明治時代以降にアメリカから伝来した欧字書体に「gothic」、「antique」があり、名称が同一の漢字書体「ゴチック形」、「アンチック形」があらわれた。これを「呉竹体」「安智体」と名付けた。これらと組み合わされた和字書体のカテゴリー名を「くまそ」、「えみし」と呼ぶことにする。

 

「くまそ」(ゴシック体)

「くまそ」ゴチック形の和字書体)は、水平垂直を基本とした筆法に特徴がある。カタカナ「ロ」を例にすると、横線が右上がりにならないで水平になっている。水平垂直を基本としたひらがなの制作は、漢字の一部分をとったカタカナよりも完成が遅れた。
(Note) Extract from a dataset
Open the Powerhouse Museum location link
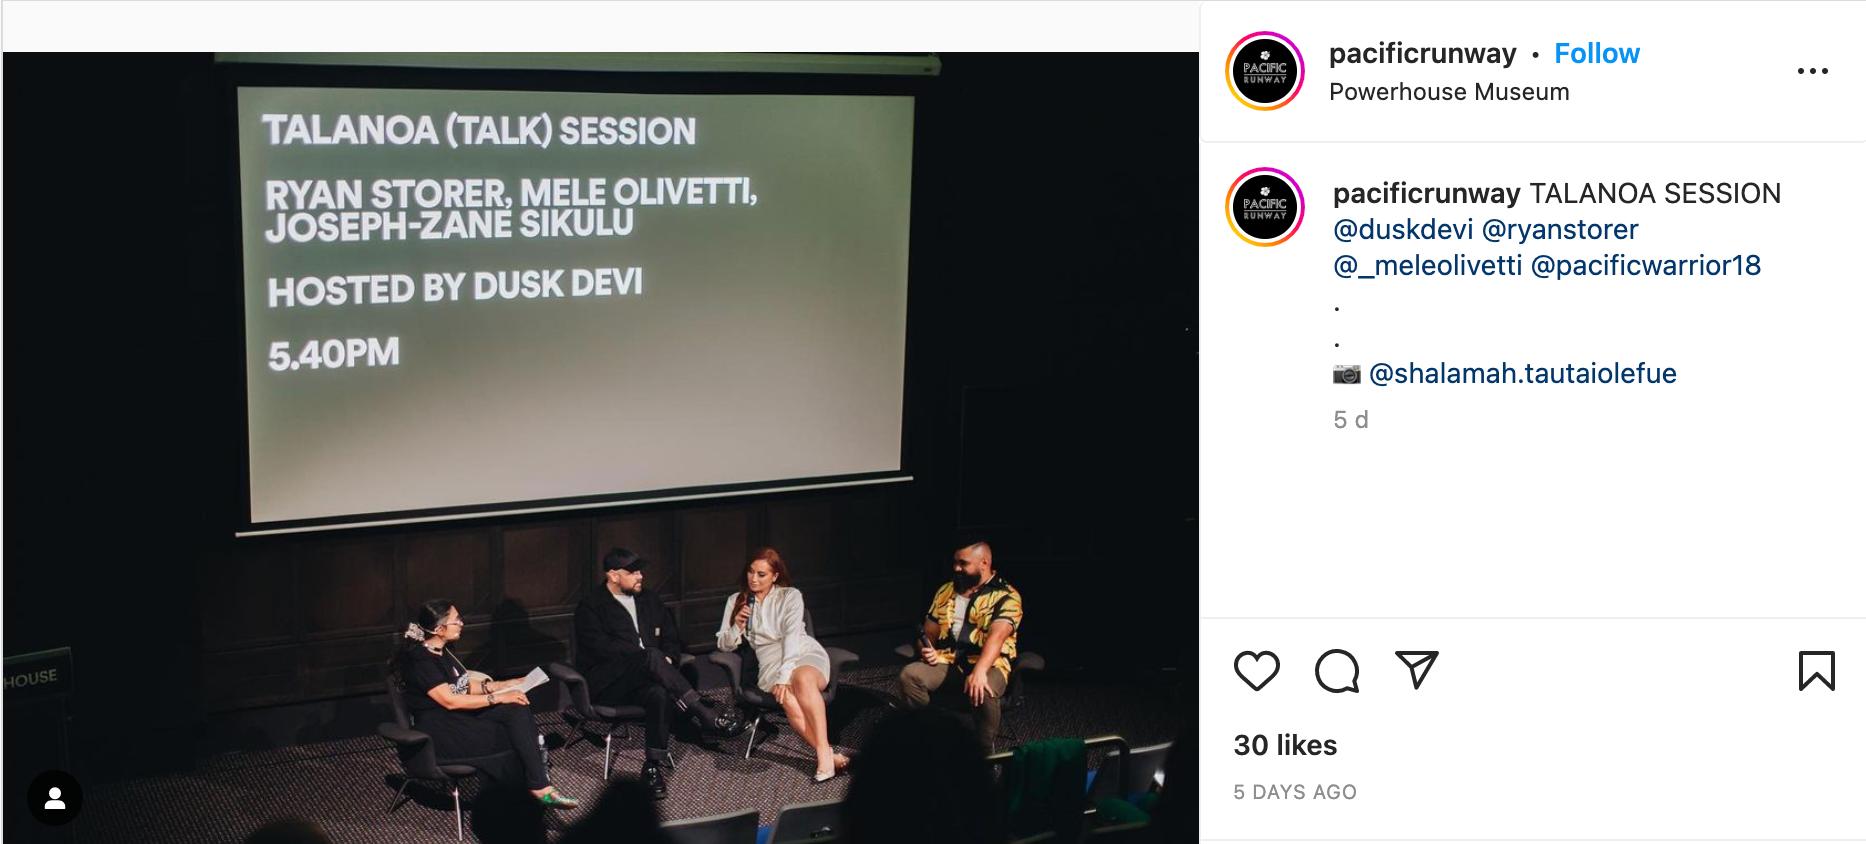The width and height of the screenshot is (1866, 844). (1448, 92)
その活字書体は書写としての運筆が意識されている。

 

「えみし」(アンチック体)

「えみし」(アンチック形の和字書体)は、辞書などの見出し語として用いられている。ひらがな「の」を例にすると、その頂点が細くならないで、ほぼ同じ太さになっている。その完成は「くまそ」ゴチック形の和字書体)よりはやく、漢字書体の「呉竹体」(ゴシック体)と組み合わされることも多い。